Gang is still in the early stage, subject to get a breaking change for some reason.

Motivation

In PFN, we need to schedule a group of Pods at the same time for machine learning.

In in-tree scheduler plugins, there's no plugin that can ensure that all Pods are scheduled at the same time. In kubernetes-sigs/scheduler-plugins, they have coscheduling plugin, which is very similar idea to this gang plugin.

However, they've not improved much in recent years while there's many parts to be improved/fixed.

Therefore, we founded gang plugin here:

  • Simple configuration: It doesn't require any CRD, simply configured by Pod annotations.
  • Enhanced requeueing: The gang plugin tracks why each Pod in a gang is rejected and requeue Pods only when all Pods in gang are ready. It contributes to the efficiency of scheduling and preventing many Pods from reserving resources in vain.

Usage

Gang is made of quite simple configuration; all the configuration is done within Pod's anntoations and doesn't require any CRD installed.

metadata:
  generateName: gangpod-
  namespace: default
  annotations:
    "gang-scheduling.preferred.jp/gang-name": "awesome_pfn"
    "gang-scheduling.preferred.jp/gang-size": "2"
    "gang-scheduling.preferred.jp/gang-schedule-timeout-seconds": "100"
spec:
  containers:
    - image: registry.k8s.io/pause:3.9
      name: pause
      ports:
        - containerPort: 80
      resources:
        limits:
          cpu: 100m
          memory: 500Mi
        requests:
          cpu: 100m
          memory: 500Mi
  • gang-scheduling.preferred.jp/gang-name(gangAnnotationPrefix+-name): The name of gang which should be unique within the namespace.
  • gang-scheduling.preferred.jp/gang-size(gangAnnotationPrefix+-size): The number of Pods belongs to this gang, that is, this Pod won't be scheduled successfully until this number of Pods is created and all can be scheduled to some Nodes.
  • gang-scheduling.preferred.jp/gang-schedule-timeout-seconds(gangAnnotationPrefix+-schedule-timeout-seconds): This is the timeout configuration. e.g., let's say one Pod is ready to get scheduled and waiting at WaitOnPermit, while another Pod cannot be scheduled at the moment, the waiting Pod is rejected once this timeout pass. Meaning, all the Pods in gang is put back to the queue and have to go through the scheduling cycle again.

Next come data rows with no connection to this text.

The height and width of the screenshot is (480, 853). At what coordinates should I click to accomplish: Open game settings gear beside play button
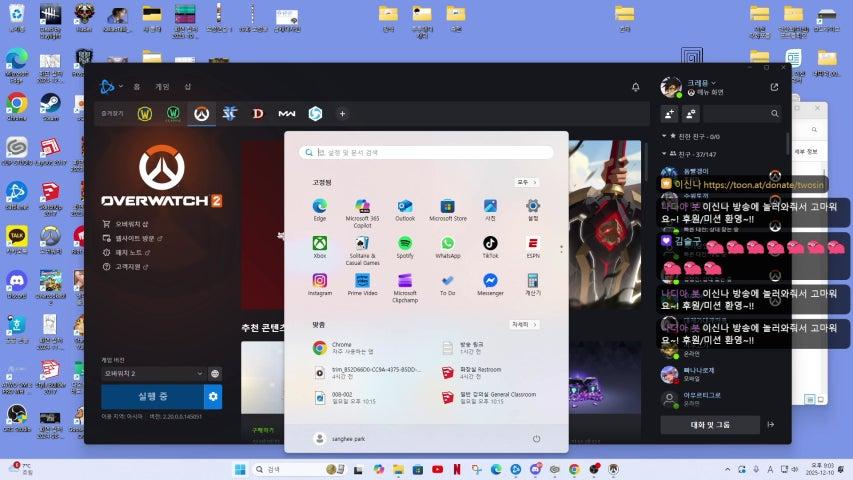point(213,397)
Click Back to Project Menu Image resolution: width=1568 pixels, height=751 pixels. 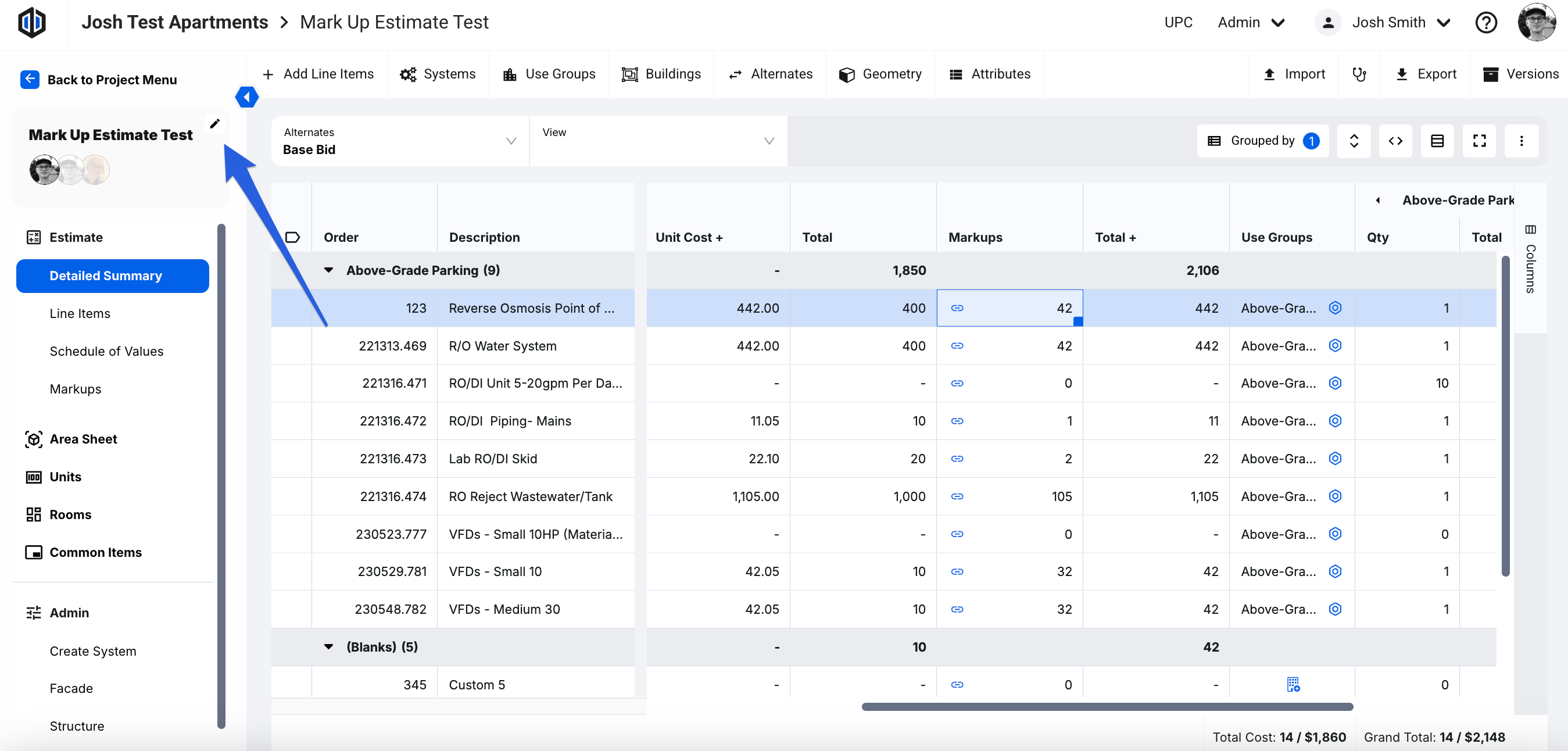click(99, 80)
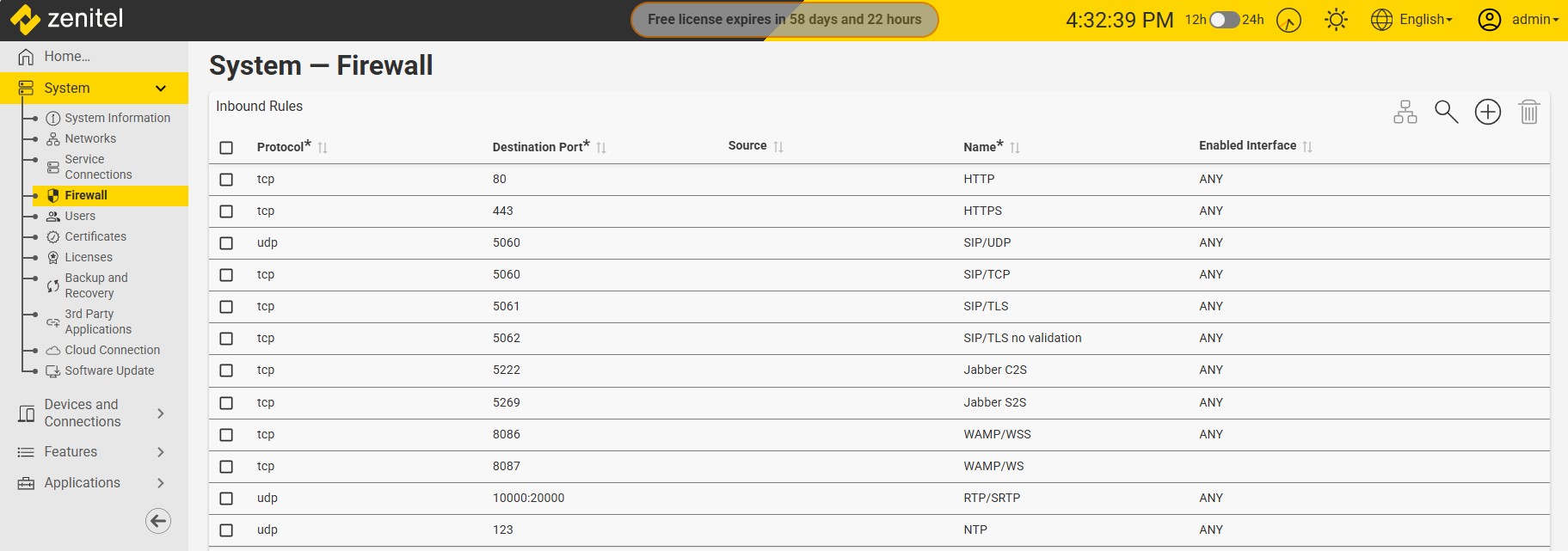This screenshot has width=1568, height=551.
Task: Collapse sidebar with the back arrow icon
Action: coord(158,521)
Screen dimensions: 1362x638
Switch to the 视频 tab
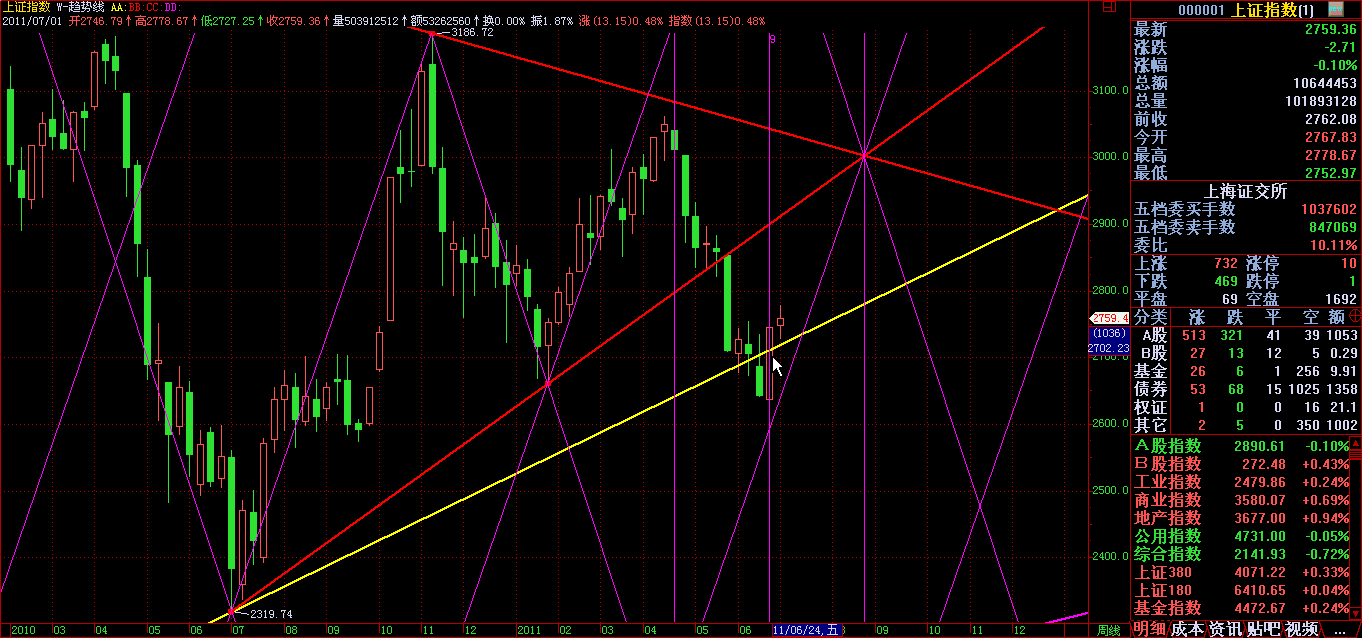tap(1301, 628)
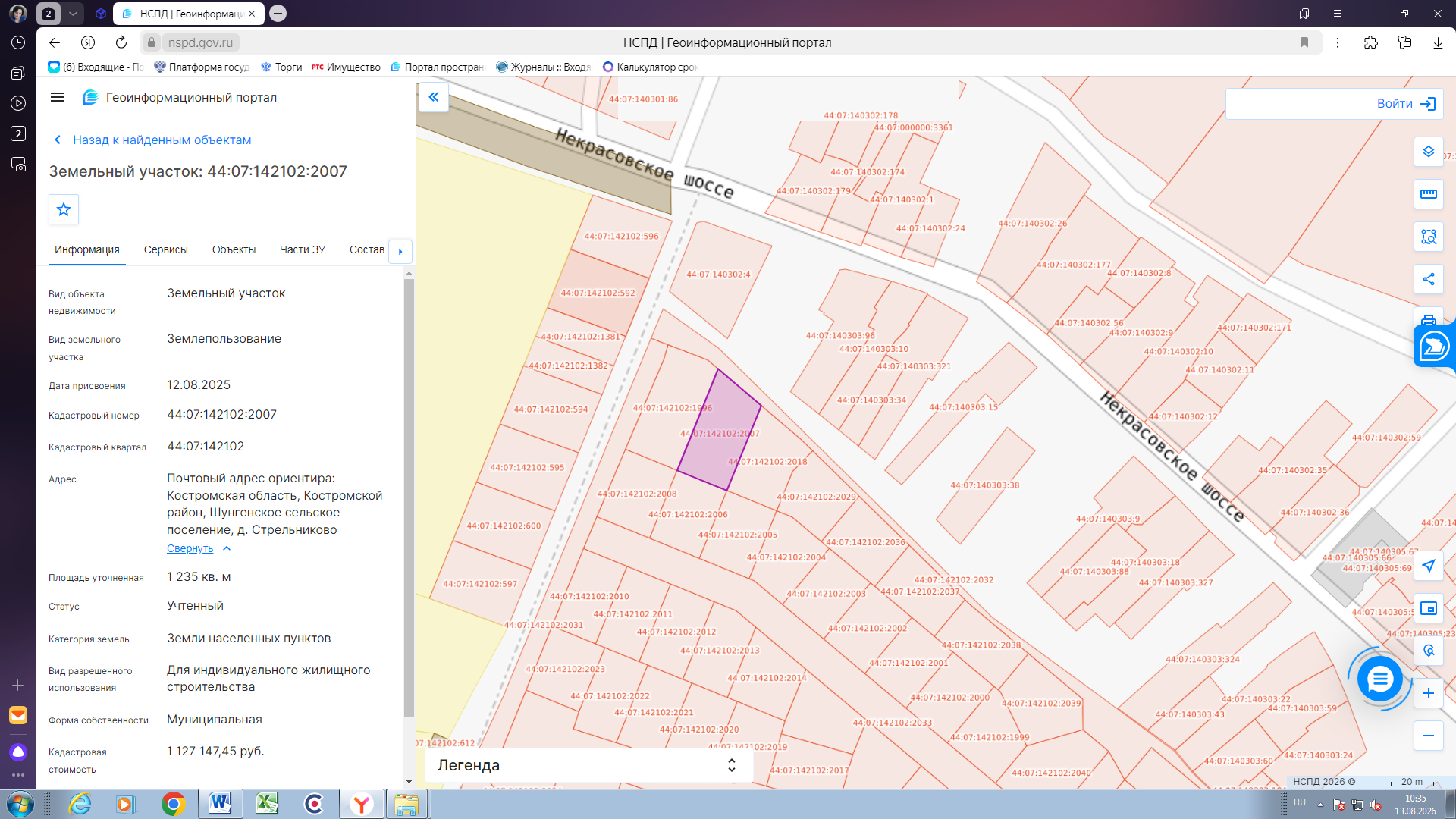Image resolution: width=1456 pixels, height=819 pixels.
Task: Show more tabs with right arrow
Action: coord(400,251)
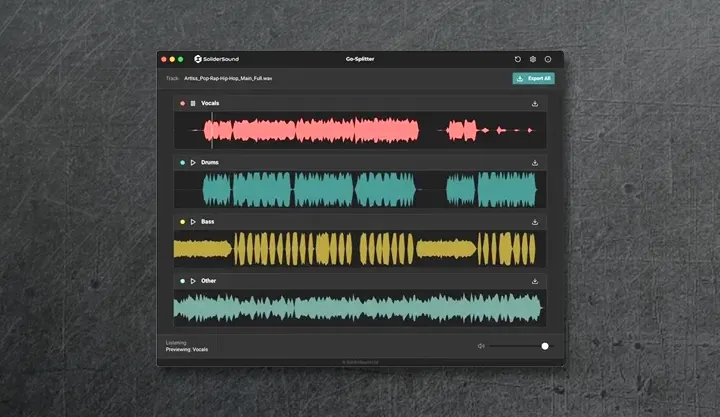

KubeSchedulerConfiguration

The cluster admin can configure gang plugin like following:

kind: KubeSchedulerConfiguration
apiVersion: kubescheduler.config.k8s.io/v1
profiles:
  - schedulerName: awesome-pfn-scheduler
    plugins:
      multiPoint:
        enabled:
          - name: gang
    pluginConfig:
    - name: gang
      args:
        # GangAnnotationPrefix is the prefix of all gang annotations.
        # This configuration is required; if not set, the plugin will return an error during its initialization.
        gangAnnotationPrefix: "gang-scheduling.preferred.jp/gang"
        # SchedulerName is the name of the scheduler.
        # This field is optional; if not set, the default scheduler name will be used.
        schedulerName: "awesome-pfn-scheduler"
        # GangScheduleTimeoutSecondsLimit is the maximum timeout in seconds for gang scheduling.
        # If the timeout configured in the pod annotation exceeds this limit, the timeout will be set to this limit.
        # This field is optional; if not set, 100 will be used as a default value.
        gangScheduleTimeoutSecondsLimit: 100
        # GangScheduleDefaultTimeoutSeconds is the default timeout in seconds,
        # which will be used if the timeout is not set in the pod annotation.
        # This field is optional; if not set, 30 will be used as a default value.
        gangScheduleDefaultTimeoutSeconds: 30
        # GangScheduleTimeoutJitterSeconds is the jitter in seconds for timeout.
        # This field is optional; if not set, 30 will be used as a default value.
        gangScheduleTimeoutJitterSeconds: 30